Local Authorities are struggling to deliver effective road safety in many areas.

In a survey carried out by VivaCity, local authorities remarked on a lack of funding and accurate data.

This hampering their ability to properly plan and deliver local road safety.

Money talks

Almost half (45%) struggle with the lack of accurate and quality data, and 39% face challenges due to the absence of proven methodologies or processes

Sixty-three percent of councils and authorities cite a lack of funding as a major barrier to effective road safety planning and measurement.

That’s according to a survey of 200 managers in government and local authorities organised by VivaCity.

The organisation was wanting to understand the critical issues affecting the planning and implementation of road safety initiatives.

Understanding need

Respondents were also asked about some of the key challenges that local authorities are facing, with more than a third (36%) of local authorities relying on out-of-date KSI (Killed or Seriously Injured) data to assess the success of road safety schemes.

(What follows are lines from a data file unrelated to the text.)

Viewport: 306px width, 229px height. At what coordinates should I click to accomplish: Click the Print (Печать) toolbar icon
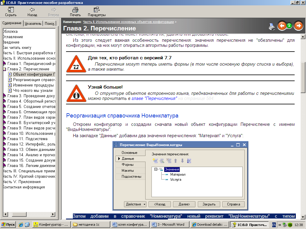point(75,10)
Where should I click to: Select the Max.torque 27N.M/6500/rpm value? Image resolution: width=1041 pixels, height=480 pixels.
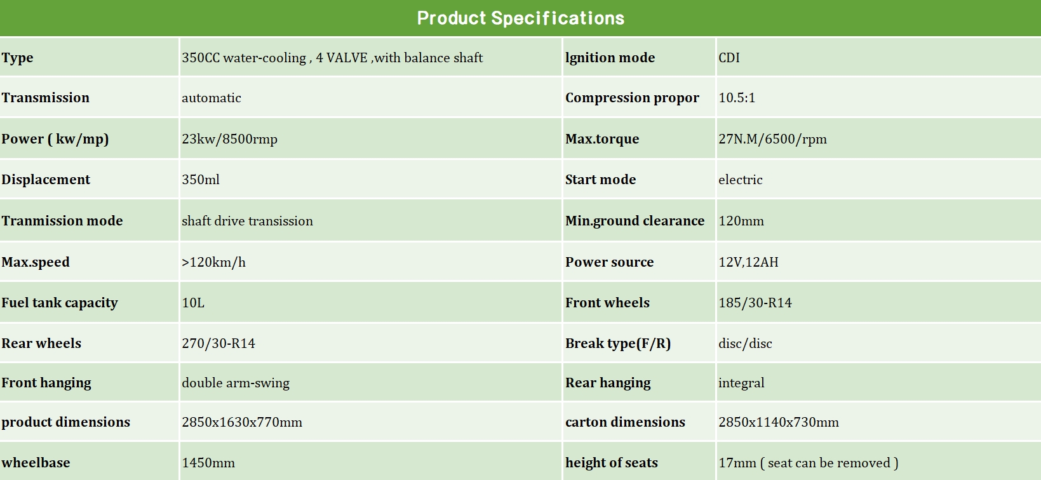tap(772, 139)
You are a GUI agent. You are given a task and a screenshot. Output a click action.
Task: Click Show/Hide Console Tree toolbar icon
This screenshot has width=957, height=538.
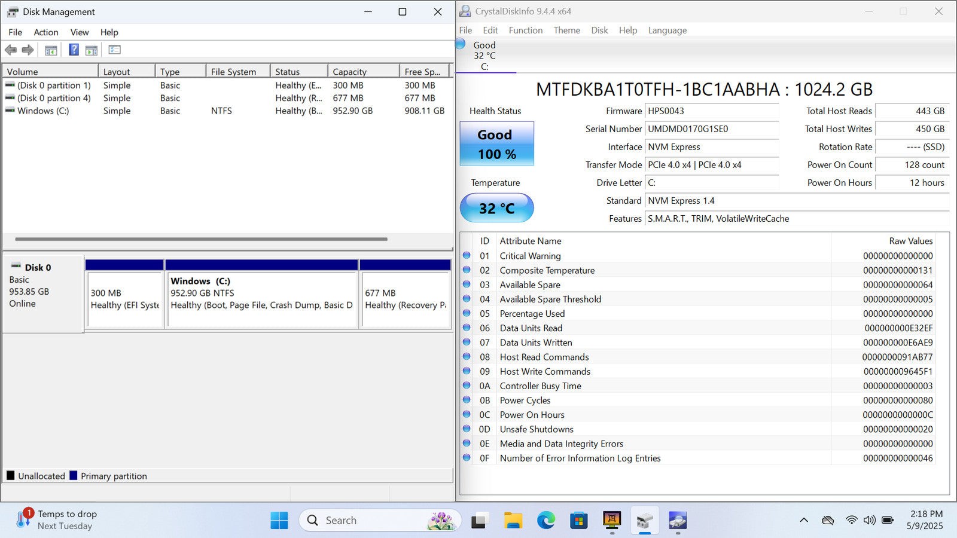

When it comes to existing data used to assess the success of road safety schemes and infrastructure, 45% of respondents reported a lack of accurate and quality data.

Similarly, 39% also pointed to the absence of proven methodologies or processes as a barrier to effective road safety planning.


When asked which road users they prioritise when it comes to road safety – ranking motor vehicles, buses, cyclists, pedestrians and e-scooters from ‘most important’ to ‘least important’ – a mere 6% of local authorities consider cyclists as the most important road users.

On top of this, e-scooters were selected as ‘least important’ the most, with over half (51%) of respondents rating them their last choice when it comes to prioritising road safety.

On the other hand, the results revealed that pedestrians are a top priority for local authorities and councils, with over half (55%) prioritising them over other transport modes.

“These findings highlight critical gaps in road safety prioritisation and resource allocation,” says Mark Nicholson, CEO at VivaCity.

“Focusing on the safety of all types of vulnerable road users including cyclists and pedestrians is key to boosting active travel. There is an urgent need for local authorities to reevaluate their existing data to ensure that they have access to accurate analysis on the success of road safety schemes so that we can create safer and more sustainable towns and cities.”